Aunque el café y el chocolate nos sean harto conocidos, no estamos tan familiarizados con la castaña, marron en francés, ese fruto del castaño que anuncia el incipiente invierno, con la alegría de una castañuela, que de ella roba su mote.
Me traen gratos déjà-vus de las grandes y más bellas ciudades del mundo. Porque la ventaja de vivir en el trópico es que vivimos en un eterno verano, y la desventaja es, pues, que vivimos en un eterno verano.
Sentimos el paso de los años, pero con el espejo y no con nuestros sentidos: cuando en Nueva York aparecen las ropas de invierno en los anaqueles, cuando en Turín aparecen las trufas blancas de Alba en las mejores mesas, cuando en Tokio se adornan los postes de luz con ramilletes de arce, cuando caminas por las calles de Londres calentándote las manos en tu cucurucho de humeantes castañas, cuando en París te acomodas con tu Figaro ante el inmortal Sena a ver pasar los bateaux mouches llenos de turistas con cámaras y Vuittones, pero sin idea de dónde encontrar los mejores marrons glacées.
La Castanea sativa es el nombre dado por von Linneo a la castaña dulce española, y castaña, su nombre popular, es el que por extensión se le da a muchos frutos de varios parientes asiáticos y americanos, todos ellos de climas templados que, a pesar del nombre, es de origen asiático.
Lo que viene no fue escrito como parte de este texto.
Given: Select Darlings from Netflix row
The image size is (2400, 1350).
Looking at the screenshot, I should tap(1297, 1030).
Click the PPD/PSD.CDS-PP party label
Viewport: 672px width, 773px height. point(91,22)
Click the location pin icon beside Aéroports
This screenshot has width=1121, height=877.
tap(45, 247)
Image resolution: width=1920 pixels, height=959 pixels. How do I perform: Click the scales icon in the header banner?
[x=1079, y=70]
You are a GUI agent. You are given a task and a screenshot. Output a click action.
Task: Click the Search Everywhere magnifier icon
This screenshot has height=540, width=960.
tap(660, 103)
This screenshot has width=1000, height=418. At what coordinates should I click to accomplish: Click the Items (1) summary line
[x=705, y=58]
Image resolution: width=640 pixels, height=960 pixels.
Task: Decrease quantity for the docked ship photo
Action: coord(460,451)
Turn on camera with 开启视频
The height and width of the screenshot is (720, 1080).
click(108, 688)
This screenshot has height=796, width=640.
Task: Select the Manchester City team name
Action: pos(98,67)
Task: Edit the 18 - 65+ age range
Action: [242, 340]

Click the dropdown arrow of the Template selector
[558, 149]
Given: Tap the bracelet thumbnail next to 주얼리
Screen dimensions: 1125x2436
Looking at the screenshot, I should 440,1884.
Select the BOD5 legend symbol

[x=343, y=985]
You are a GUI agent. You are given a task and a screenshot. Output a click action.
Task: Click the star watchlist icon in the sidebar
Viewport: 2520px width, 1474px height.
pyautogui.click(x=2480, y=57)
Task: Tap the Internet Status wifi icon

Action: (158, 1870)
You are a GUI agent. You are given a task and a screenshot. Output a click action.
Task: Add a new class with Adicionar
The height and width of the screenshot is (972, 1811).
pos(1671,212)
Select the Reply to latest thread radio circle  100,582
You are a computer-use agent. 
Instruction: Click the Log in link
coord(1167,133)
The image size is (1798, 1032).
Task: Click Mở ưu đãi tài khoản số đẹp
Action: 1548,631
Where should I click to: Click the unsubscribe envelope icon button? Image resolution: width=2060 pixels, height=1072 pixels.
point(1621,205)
Xenofón describió, 300 años antes de Cristo, cómo a los hijos de la nobleza persa se les alimentaba con castañas para engordarlos, y fueron los griegos quienes trajeron el árbol desde Asia Menor, para proliferar en esas latitudes. Los romanos lo cultivaban, y que Virgilio lo describe en sus Eclogues y el nombre lo toma del pueblo de Magnesia (en la región de Tesalia, Grecia). Los romanos hacían harina con ellas y que se puede conseguir a veces. Recuerdo con nostalgia que Valerio, el de La Caleta, la traía y hacía unas pastas gloriosas.